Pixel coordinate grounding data
Content starts
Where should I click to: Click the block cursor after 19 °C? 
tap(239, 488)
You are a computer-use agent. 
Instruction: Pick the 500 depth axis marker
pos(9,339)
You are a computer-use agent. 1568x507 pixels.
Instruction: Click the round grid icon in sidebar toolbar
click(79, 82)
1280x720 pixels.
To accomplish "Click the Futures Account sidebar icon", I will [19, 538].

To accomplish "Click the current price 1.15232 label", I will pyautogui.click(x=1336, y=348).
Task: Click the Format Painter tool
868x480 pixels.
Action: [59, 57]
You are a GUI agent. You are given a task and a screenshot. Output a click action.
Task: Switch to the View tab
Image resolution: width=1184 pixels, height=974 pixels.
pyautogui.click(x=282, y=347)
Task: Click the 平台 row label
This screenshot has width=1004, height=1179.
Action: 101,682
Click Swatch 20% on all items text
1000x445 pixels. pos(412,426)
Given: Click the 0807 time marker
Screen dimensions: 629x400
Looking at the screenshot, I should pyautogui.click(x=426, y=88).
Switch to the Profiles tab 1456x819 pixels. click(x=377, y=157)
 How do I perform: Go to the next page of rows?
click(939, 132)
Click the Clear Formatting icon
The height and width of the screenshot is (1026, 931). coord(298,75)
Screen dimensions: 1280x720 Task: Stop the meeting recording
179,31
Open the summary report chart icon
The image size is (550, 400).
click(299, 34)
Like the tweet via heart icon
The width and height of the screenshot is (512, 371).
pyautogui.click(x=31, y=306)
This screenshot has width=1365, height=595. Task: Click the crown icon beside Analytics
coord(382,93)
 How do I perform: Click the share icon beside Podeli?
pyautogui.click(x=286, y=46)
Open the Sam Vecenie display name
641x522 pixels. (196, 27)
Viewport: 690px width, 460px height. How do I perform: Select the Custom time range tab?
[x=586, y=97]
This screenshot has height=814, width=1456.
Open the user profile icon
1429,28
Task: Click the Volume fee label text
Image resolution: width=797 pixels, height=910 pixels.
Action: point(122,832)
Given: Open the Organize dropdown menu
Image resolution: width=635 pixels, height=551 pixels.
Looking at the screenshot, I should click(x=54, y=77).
Content ends
▸ Activity: Nothing should be returned except the lines from the one containing "Open the user profile icon" through the last line of the data, each restated word for word.

▸ Solution to the problem:
Open the user profile icon
1429,28
Task: Click the Volume fee label text
Image resolution: width=797 pixels, height=910 pixels.
Action: point(122,832)
Given: Open the Organize dropdown menu
Image resolution: width=635 pixels, height=551 pixels.
Looking at the screenshot, I should click(x=54, y=77).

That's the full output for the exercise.